Hi. My name is Eric, and I’m an Uber-holic. I have been Uber-free for 24 hours. But I’m afraid I won’t be in another 24.
I discovered Uber through Twitter, a known gateway medium to trends, fads and, more importantly, revolutions (i.e. Iran, Egypt, and athletes and celebrities who want to insert foot in mouth). And that’s precisely what Uber is to me: a revolution.
Before Uber, I had no other choice but to endure the often less than sanitary conditions of DC cabs, and some of their drivers’ rudeness and lack of accountability. Especially when I lived in Arlington and played in DC; it was basically impossible to get a cab to drive you the five miles from Adams Morgan to Courthouse anytime past 11PM on a weekend. Even though, as passengers, the trip is a right to which we are entitled. Not to mention, I no longer had to find an ATM at some jumbo slice joint to get cash just to pay for the fare.
That was how it all started at first.

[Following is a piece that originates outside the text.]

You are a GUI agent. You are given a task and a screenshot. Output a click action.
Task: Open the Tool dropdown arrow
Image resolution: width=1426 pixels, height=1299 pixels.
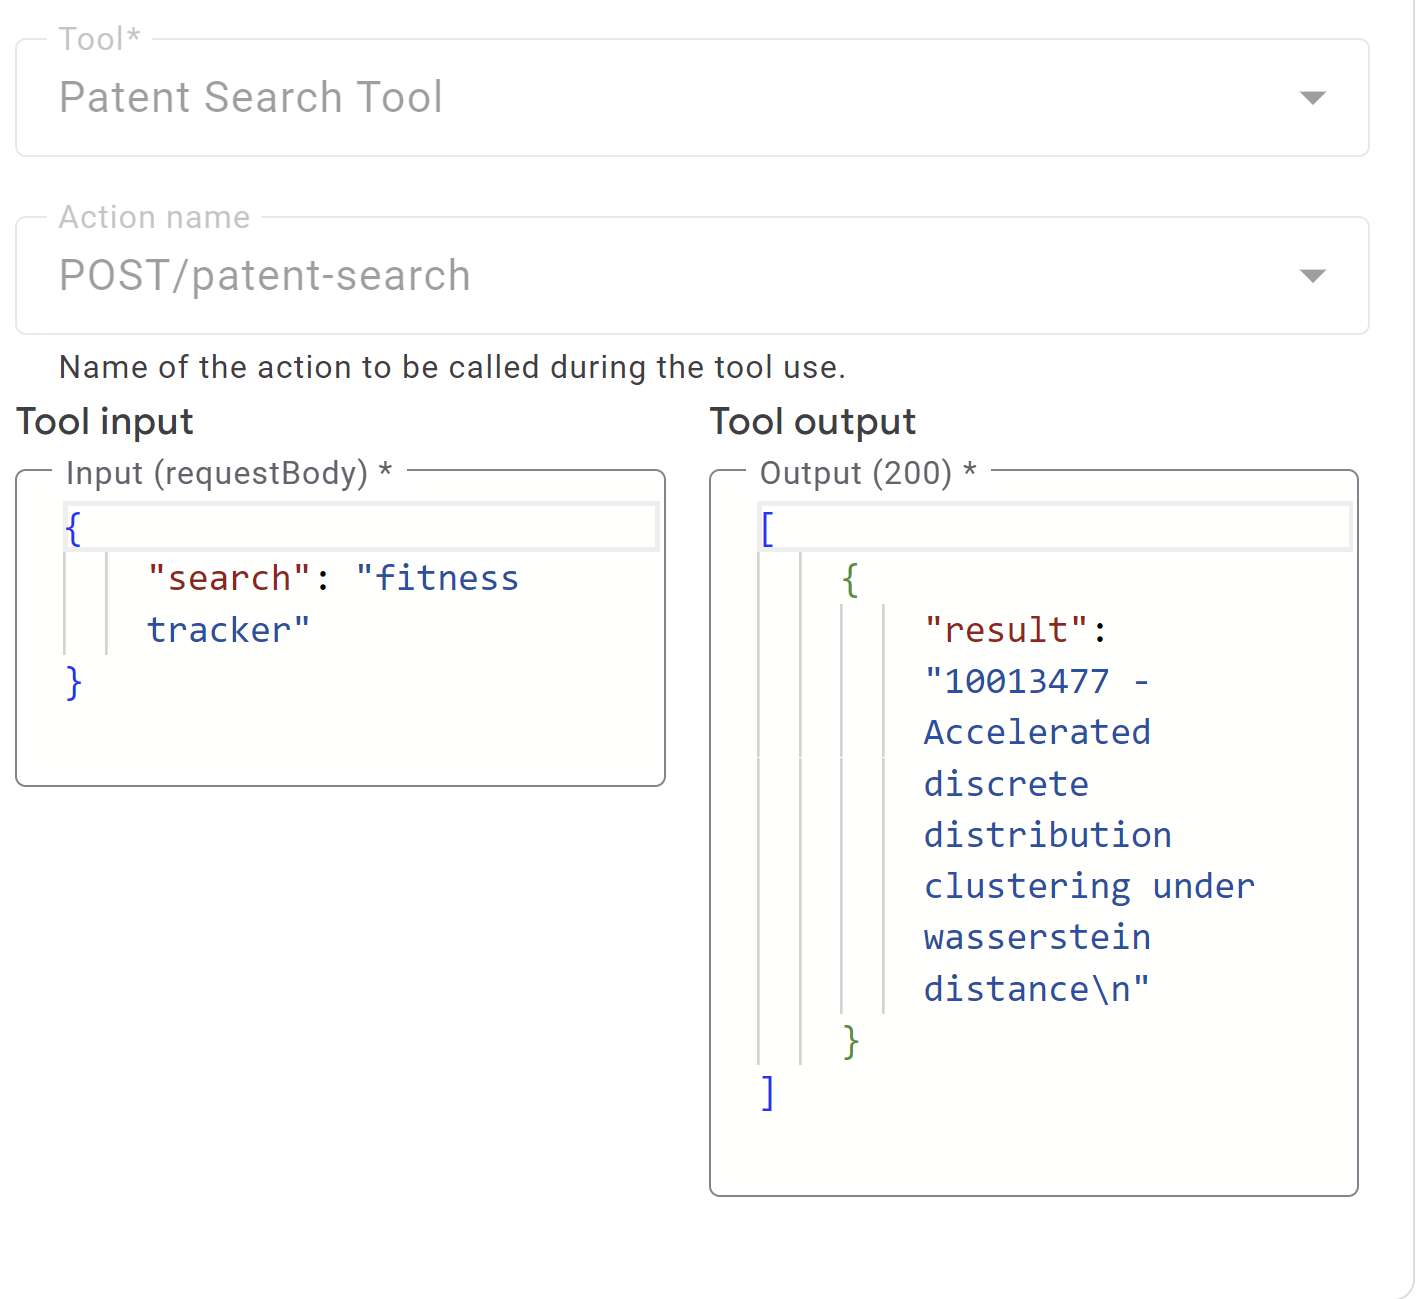pos(1312,98)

Convenience, style and customer service when I was six or seven drinks deep and ready to turn in for the night. And when Uber was just starting out here in DC, it was a great way to impress women who didn’t know about it.
Then one day, I was running late to a brunch date in Arlington and couldn’t catch a cab to save my life. I used the Uber app, and a car pulled up within five minutes. I fell in love. No, actually, I became Uber-dependent.
When I go to meet my friends who insist on hanging out in Arlington, I Uber. When I’m taking a date to a restaurant more than a mile away, I Uber.
When I’m just not in the mood for rush hour on the Metro, I Uber. Yes. I’ve started to Uber to my office in Tysons Corner. It’s a real problem. From my place in Columbia Heights, it’s about a $65 ride and an uninterrupted 45 minutes to enjoy my coffee, read the Post (which comes with the Uber) or just chat with the driver. It’s affordable luxury I enjoy two or three times a month. To me it’s equivalent to when people treat themselves to a day at the spa or dieters on their cheat days. It’s absolutely amazing.
However, a few months back, that luxury seemed as if it was in jeopardy.
Although, the attempted regulation of Uber by the DC Taxicab Commission and the DC Professional Taxicab Drivers’ Association has quieted for the moment, I’m sure it’ll find its way back somehow. Fighting for a cause that no one wants and only benefits the protesters themselves. Meanwhile, other similar services have launched, and Uber now has a clear champion (other than general public outrage) in the DC Council.
I’m sure the DCPTDA will continue to argue that Uber has an unfair advantage in the market. But what the taxi drivers and their union refuse to acknowledge is that Uber’s innovative business model (which is simply beautiful) and technological application are not an endgame to the taxicab racket. It is, however, an undeniable opportunity to raise their standards. Install credit card machines. Make your drivers accountable for the sun-washed Passengers’ Bill of Rights that is posted in every car. Make customer service a priority.
If anything, the cabs actually have a great advantage: it has its own Government agency and union. It’s an institution that has been around almost as long as there have been automobiles. The fares are cheaper, and all I have to do is to raise my arm to get one. The money spent on lobbying against Uber could be better put to use on improving the market, rather than stifling advancement.
From time to time, of course, I still take taxicabs. But when I do, I often ask myself, “Why didn’t take an Uber instead?” And even more frequently, I ask the taxi driver, “Hey, can we stop by a bank?”
My name is Eric, and I’m an Uber-holic.